Выбрать главу

Ну да! Об этом и говорится в «циклических теориях», а не о конце вечности — не так ли? Хотя порой замахиваются и на всемирного творца, на «смерть бога»? А это уже вроде не случайное сумасбродство, вместе со временем и отвержение и вечности? Хотя может быть это из встречающейся подверженности к ограничению бесконечного в вечном? Так сказать, замах руки на бога из обыденности?

Может быть, потому что создатель — не в обыденности, он ее дал нам в распоряжение, для самостояния и подъема к нему в раскручивании из хроно-топической скрученности. А сам он как «вселенский программист» гармоничен в хроно-топосе как топо-хроносе, вечности-бесконечности как бесконечности-вечности!

И наша земная музыка может быть в лучшем случае (в совершенстве) трагедией. О чем и намекал тот же Ф. Ницше, может быть в мольбе за прощение греха в богоотступничестве?!

В общем линейное время — это не совсем время или кастрированное время! Хотя без этого и не обходится, так было во всяком случае до сих пор в подлинном, если не подсолнечном мире.

Но тут еще странная схожесть «трех времен» (фаз) во времени и «трехмерности» пространства? В чем дело? А не таким ли образом они связываются и уравниваются?

Да, но скорее не связываются, а увязываются, но и не уравниваются, а сравниваются? Или даже наряду с элиминированием времени в пространстве, это уже само пространство в его временной элиминации? Параллельно с безвременным пространством — вне-пространственное время? Но если первое очевидно и эмпирично, то второе странно? А отсюда и причуды, капризы, изгибы страстей и желаний, мечты и надежды, отчаяния и грезы и т.д. и т.п. души человека. Так что, время в пространстве — это нормальная обыденность или повседневность. А время вне пространства — это уже феноменальность человека.

Время в пространстве преодолевается вполне и оно в нем может теряться и даже исчезать. Но вот с пространством во времени уже не так обстоит дело. Оно не исчезает вовсе и хотя прошлое — настоящее — будущее представлены из скобок обыденности или в связной повседневности, но обнаруживается в бессмыслицах конечного наряду с конечным же. Что это как не иллюзорная связность, а тем более повторяемость конечного?

А впрочем, это уже в самом языке закреплено в употреблении слова «конечно», в смысле — «правильно». Повторяемость оказывается критерием истины? Или здесь что-то другое имеется в виду под «конечным»? Не повторяемость вечного через обыденность в конечном, а сама вечность указывает на присутствие конечного во времени? И наоборот, вечность и есть присутствие конечного во времени? Его наличествование как неповторимость вечного? Хотя обыденность, а не повседневность, есть намек, знак, указ, посыл к этому?

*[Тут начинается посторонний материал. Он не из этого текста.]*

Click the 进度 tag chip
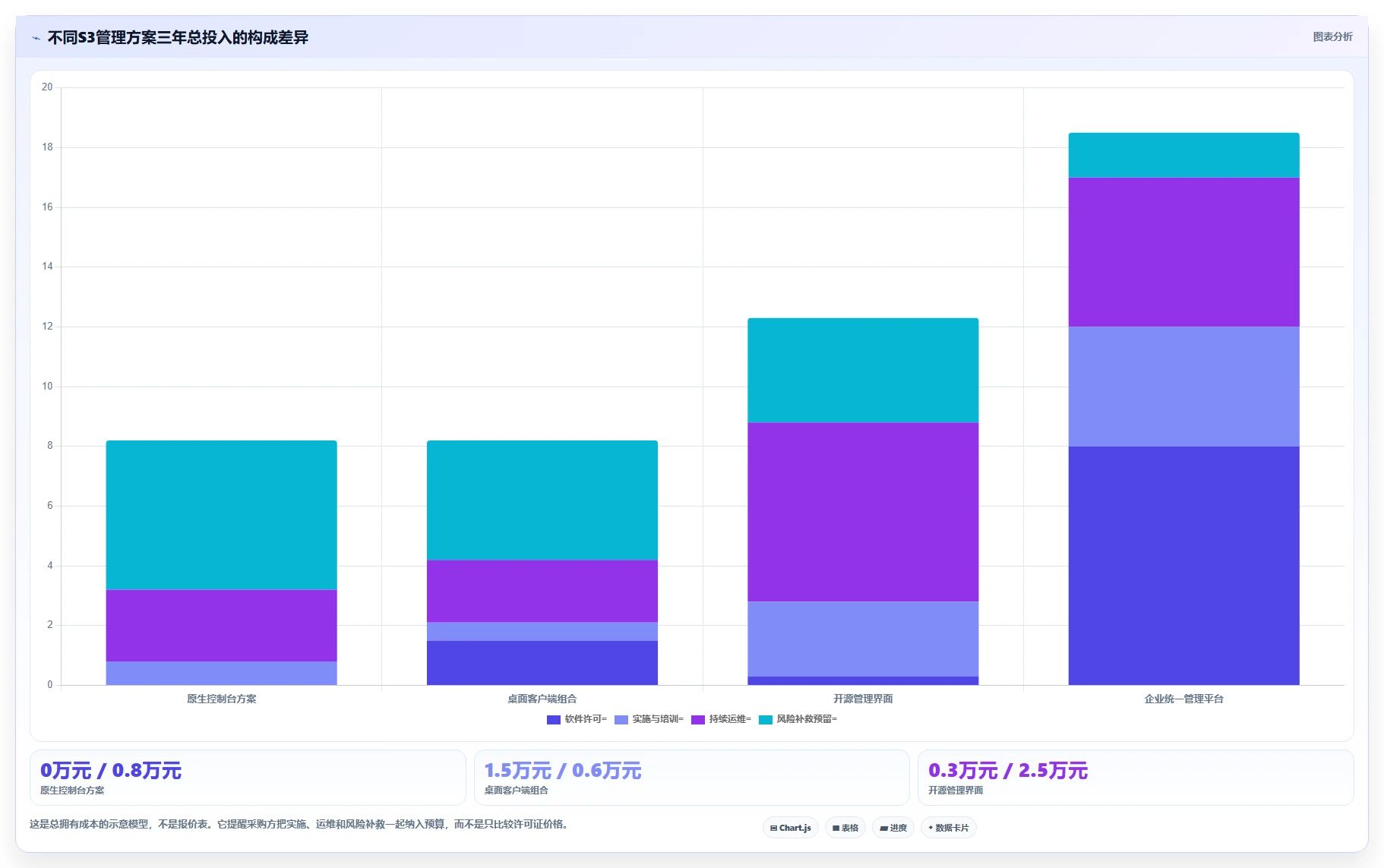This screenshot has height=868, width=1384. click(x=893, y=828)
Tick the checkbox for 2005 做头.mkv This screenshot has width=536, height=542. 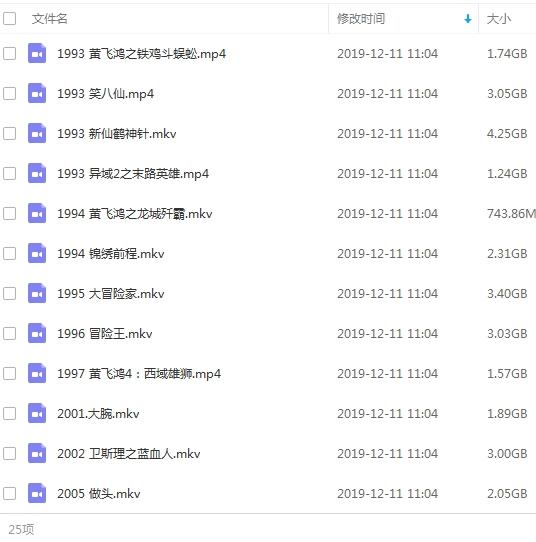[9, 493]
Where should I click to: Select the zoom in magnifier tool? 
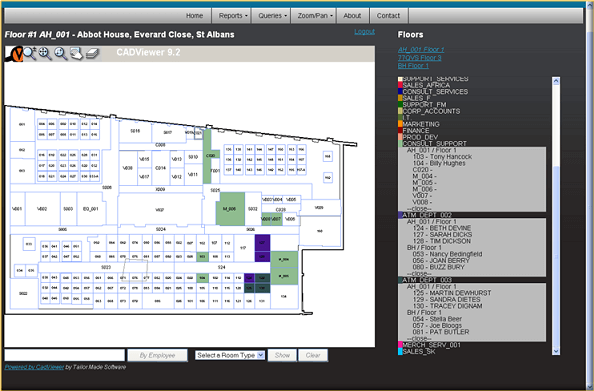[30, 53]
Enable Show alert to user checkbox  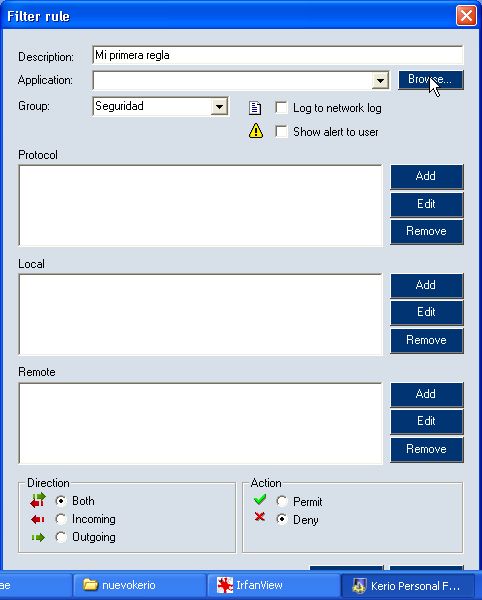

Ну это все еще нужно развести… А пока пространство во времени напрягает его до парадоксов, в которые впадает разум. Пространство уже не может просто пропадать во времени, но оно в нем присутствует и тем самым (пресекает, «разрывает») раскладывает, увязывает его на свои (одновременные, соподчиненные) «представительства» в трехмерности. Однако, само не рвется, а скручивается в спирали времени, т.е. превращает время в спираль из его простой повседневной линейности. Образ змеи, обвивающей древо жизни или у греков — Лаокон в таком же образе.

Так что же тут получается: повторяющаяся (длящаяся) конечность через время — спираль (в возвратном топо-хроносе) тянется к вечности? Топос, протягиваясь, извивается хроносом в тяге куда-то туда, откуда время дано здесь?

Поэтому человек — это не время в пространстве, а скорее пространство во времени. Можно и переиначить: в первом он присутствует, во втором открывается. В первом он «в себе», во втором «в-себе и для-себя» (по гегельянски).

Да, но в этом хроно-топическом (точнее топо-хроническом) извивании спираль времени — это еще не само время (или уже не время), а в «покушениях» на него топоса? И почему тогда оно должно и может открыться именно как время, если к нему акция подъема осуществляется в хроно-топосе? Ведь при этом хронос и топос неразличимо слитны? Или хронос не может обойтись без топоса для подъема? Он должен выдерживать в себе ли, на себе ли, груз, тяжесть топоса? Или, по Аристотелевски здесь хронос — форма (как «желоб со-временности» можно допустить), а топос — содержание (даже материя). И форма (к раскрытости) возвышается, вознося с собой содержание. Не «с пустыми же руками» хронос должен встречаться с вечностью?! Это только во сне такое в душе допускается, а во вдохновении бодрствования — это картины, статуи, музыка, да и просто добрые дела, в которых отдается сама душа ради ближних и дальних.